Once you have your RSYNC server account login (this is different from your normal CEDA account login - available from your CEDA team liaison officer) data can be rsynced as follows:
rsync -av --password-file=<path to password file> <path to source> <ceda account id>@arrivals.ceda.ac.uk::<ceda_account id>/<TARGET_DIR>
rsync -av --password-file=mypasswordfile.txt data_dir email@example.com::fbloggs/upload_dir
- the double colon between the arrivals.ceda.ac.uk URL and the users account ID.
- The option to use a a file to hold the rsync account password is shown above - recommended for routine deliveries, but may not be needed for rsync transfers by hand.
- If the password file approach is used (see note 2) then the password file needs to be set as only user r/w privileges - i.e. it should show as having permissions: "r-w------". Otherwise a "password file must not be other-accessible" error will occur.
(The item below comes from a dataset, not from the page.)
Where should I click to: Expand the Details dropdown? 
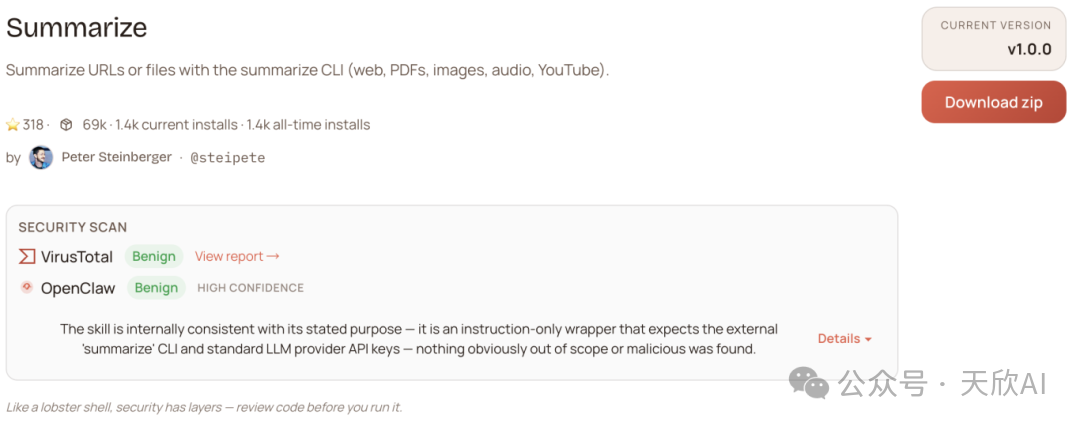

- other rsync options can also be used e.g. –a for recursing down through the source
- If you want to rsync contents of a source directory over you need to add a trailing slash ("/") to the source path. No trailing slash will be needed for the target directory path though
Please be aware, however, that RSYNC will carry out a full comparison between the source and destination. Thus, if you wish to send only a few files from your source to update the CEDA archive holdings then care is needed to avoid unnecessarily transferring large parts of the source to the CEDA system
After logging in with your CEDA account credentials you will arrive at your delivery area which will contain sub-directories for each data " ingest stream" to which you are permitted to deposit data. If you are unable to locate the required sub-directory or are unsure which one to use please contact your CEDA team liaison.
Please note - we ask depositors not to deposit any files in to their top folder, but to always use one of the available sub-folders.
Ingest from Group-workspaces/Project-spaces
CEDA supports projects through shared storage spaces such as JASMIN group workspaces or FTP project spaces. Users of these services should understand that:
- this is NOT the archive - placing data into these areas will not constitute having deposited data in the CEDA archive
- the group-workspaces/project-spaces are NOT managed by CEDA and so content should be considered at risk
However, it is possible to prepare a dataset in these areas for eventual ingestion into the archive. If you wish to do this please contact your CEDA support officer in the first instance to discuss ingestion into the archive as it may be possible to ingest directly from these areas.